Exploration and Analysis of Power Outages in the Continental United States
by Tom Hocquet and Julia Ma
Introduction
The topic of electricity is important to understand, as it is something that is now essential to daily life. Electricity is used to maintain machinery, electronics, public transportation systems, etc. Electricity also serves as a basis for satisfying fundamental human needs, such as food production, clean water, sanitation, education services, health care, and social services.
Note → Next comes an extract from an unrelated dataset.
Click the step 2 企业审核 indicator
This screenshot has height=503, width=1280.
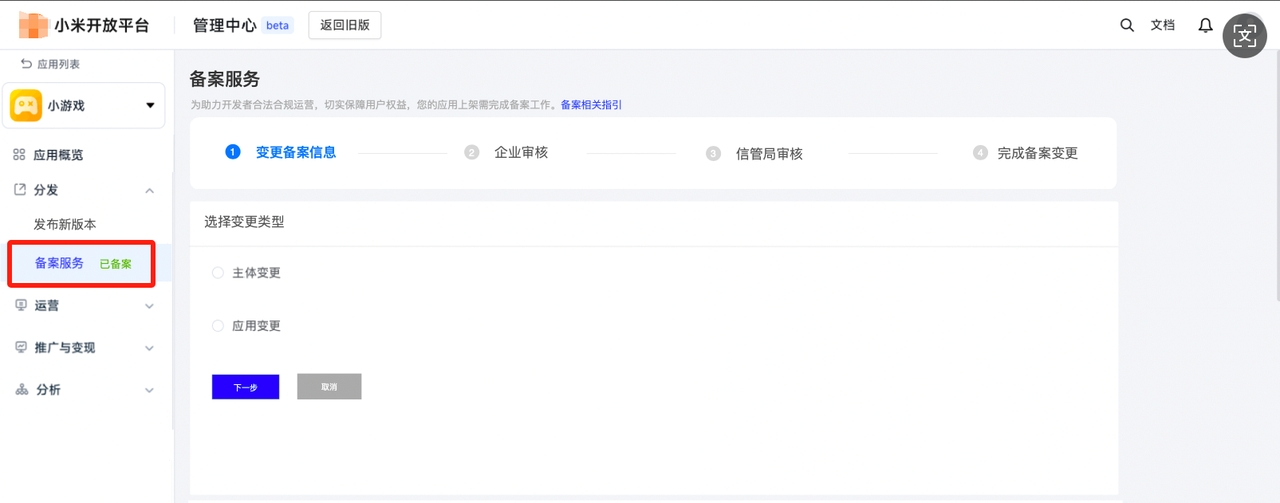coord(472,153)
When power outages occur, these fundamental human needs become at risk.
In this project, we explored a data set that reports “major outages witnessed by different states in the continental U.S. during January 2000–July 2016.” (source.) We specifically want to examine what attributes are correlated with longer duration of major power outages in the U.S.? Understanding this question will be crucial in finding out how to minimize the number of future power outages.
Dataset Introduction
The dataset we will be using provides information on the major power outages that occured in the U.S. from January 2000 to July 2016. Stats-wise, our raw dataset contains 1535 rows, which represent the nunber of major power outage reports, and 56 columns, which represent the number of power outage properties that were recorded.
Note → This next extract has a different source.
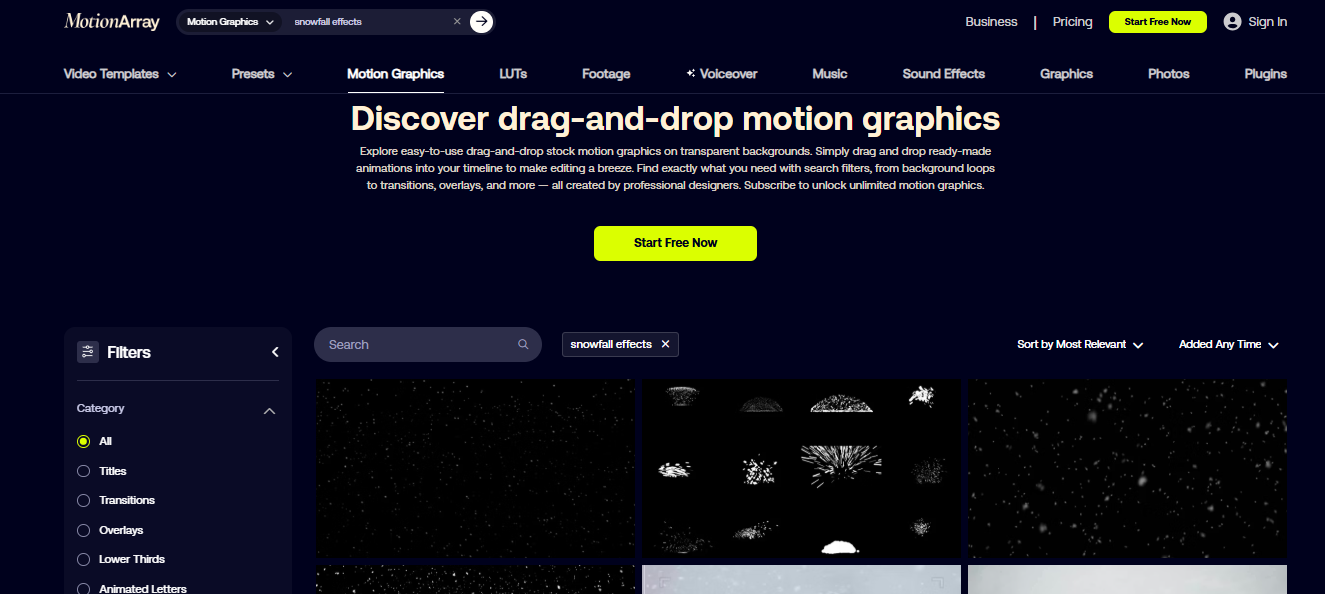Select the Titles category radio button
Image resolution: width=1325 pixels, height=594 pixels.
(83, 471)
The following columns will be revelant to our dataset:
Note: descriptions were taken from ScienceDirect
Column Names | Description |
---|---|
YEAR |
Indicates the year when the outage event occurred |
MONTH |
Indicates the month when the outage event occurred |
U.S._STATE |
Represents all the states in the continental U.S. |
POSTAL.CODE |
Represents the postal code of the U.S. states |
NERC.REGION |
The North American Electric Reliability Corporation (NERC) regions involved in the outage event |
ANOMALY.LEVEL |
This represents the oceanic El Niño/La Niña (ONI) index referring to the cold and warm episodes by season. It is estimated as a 3-month running mean of ERSST.v4 SST anomalies in the Niño 3.4 region (5°N to 5°S, 120–170°W) |
CLIMATE.CATEGORY |
This represents the climate episodes corresponding to the years. The categories—“Warm”, “Cold” or “Normal” episodes of the climate are based on a threshold of ± 0.5 °C for the Oceanic Niño Index (ONI) |
OUTAGE.START |
This variable indicates the day of the year when the outage event started (as reported by the corresponding Utility in the region) (in Timedelta) |
OUTAGE.RESTORATION.DATE |
This variable indicates the day of the year when power was restored to all the customers (as reported by the corresponding Utility in the region) |
OUTAGE.RESTORATION |
This variable indicates the time of the day when power was restored to all the customers (as reported by the corresponding Utility in the region) (in TimeDelta) |
CAUSE.CATEGORY |
Categories of all the events causing the major power outages |
CAUSE.CATEGORY.DETAIL |
Detailed description of the event categories causing the major power outages |
OUTAGE.DURATION |
Duration of outage events (in minutes) |
CUSTOMERS.AFFECTED |
Number of customers affected by the power outage event |
TOTAL.PRICE |
Average monthly electricity price in the U.S. state (cents/kilowatt-hour) |
Cleaning and EDA
The data features 1535 rows and 55 columns. That means that their were 1,534 power outages in the continental U.S. in between the dates of January 2000 and July 2016. A lot of rows have some missing values depending what caused the power outages (for example the column HURRICANE.NAMES
is mostly filled with np.nan as only 72 of the power outages were caused by hurricanes which is about ≈4.6% of the data).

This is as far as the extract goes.